Until recently, I might have swallowed my reaction. Kept silent. Absorbed it and the accompanying shame. Thankfully, the increasing volume of women’s voices the last few years have made it abundantly clear how out of date these kinds of comments are. We’re no longer letting things slide. We’re finally, consistently, saying, “F%&#! ENOUGH.” I didn’t need to explain anything to my female friends, I simply relayed the message. Some of my “woke” male friends, however, still labeled it “innocuous.” So many of us still, including myself to a large degree, are completely unaware of the culture of consumption that creates these types of thoughts in the first place, let alone the sense of entitlement to share them with a complete stranger. Haven’t we yet learned that it’s ridiculous to suggest the most important attribute a woman holds is her beauty? And that it’s equally egregious to submit that if she doesn’t highlight that to the fullest extent, she’s missing an opportunity to be VALUED? According to his comment, to do myself “justice” — in other words, according to Google, “to perform as well as one is able to” (in life? as an actress? a woman?) requires leaning into the most conventional and commercially accepted ideas of beauty that I can squeeze into, and also purports that’s what I want people to most value about me. Forget everything else. Best to curate (censor) myself. Best to find a photographer who can light me perfectly. Hide the rest away, unfit for my wall. Unfit for consumption. Why would I do myself the disservice of posting simply when I’m happy? When I feel beautiful? Or silly, or vulnerable, or messy? That’s not on-brand, I suppose…

It seems there’s never a moment wherein women are allowed to rest the standards of beauty to which we’re often forced to ascribe in order to be “successful” in life. If I can’t go through a day without make up now, during a pandemic, when life has been fully and utterly disrupted, then when? We live in a world both of deep disconnection to each other and our real value, as well as being deeply, intimately connected to the culture that tells us we are not enough.

Before you say, “just ignore messages like this, don’t look at them,” consider this: it’s impossible. The messaging about how women are treated based on their looks, youth, sex appeal is as pervasive to our days as the air we breathe. Be beautiful, but let us imagine that’s how you wake up. Be perfect, and don’t go outside unless you’ve #fixedit. Otherwise we’ll be disappointed in you and withhold the rewards we’ve promised you. And, by the way, if you are aesthetically appealing, regardless of the effort required, there’s a great possibility we won’t take you seriously, because after all, you’re just so pretty.

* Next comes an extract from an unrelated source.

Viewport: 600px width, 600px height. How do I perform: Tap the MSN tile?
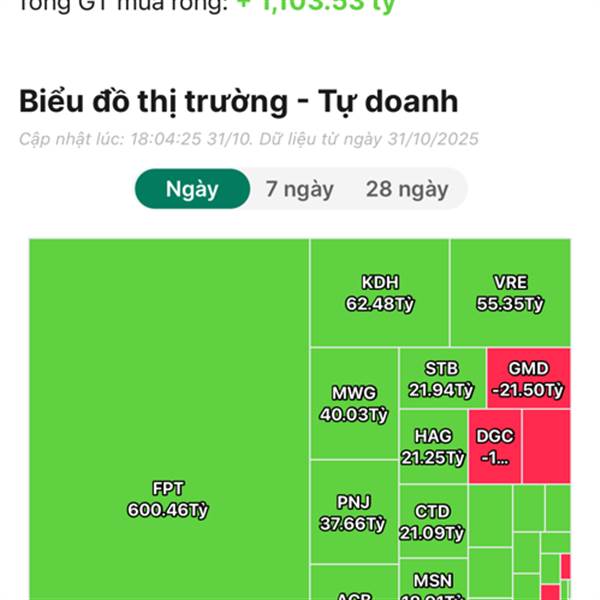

A few weeks ago I was playing tourist for a day with a friend in Solvang, California. A tiny, Danish-inspired wine destination. Strolling by a beauty supply shop, a sales rep, we’llcall him Johnny, offered free samples of a “lifechanging” cream. Sure it was likely snake oil, but what the hell. And then suddenly, undeterred by my mask, his unwashed hands were touching my skin, applying a potion of which I knew none of the ingredients. He told me I’m beautiful, but “could be so much more,” all the while I just stood there, feeling wildly uncomfortable, wondering why on earth I didn’t back away. (Any woman reading this knows: because we’re taught to be polite. Wasn’t I over that by now?) “Don’t you want to look twenty-two?” Johnny asked rhetorically, holding the shiny red bottle of self-esteem, a commodity, easy to purchase. “You know, Johnny,” I said finally, stepping away, “I’m all full up on my worth. But thank you.” Not knowing what else to do, he simply offered, “Uh… have a good day.” And you know? I really did.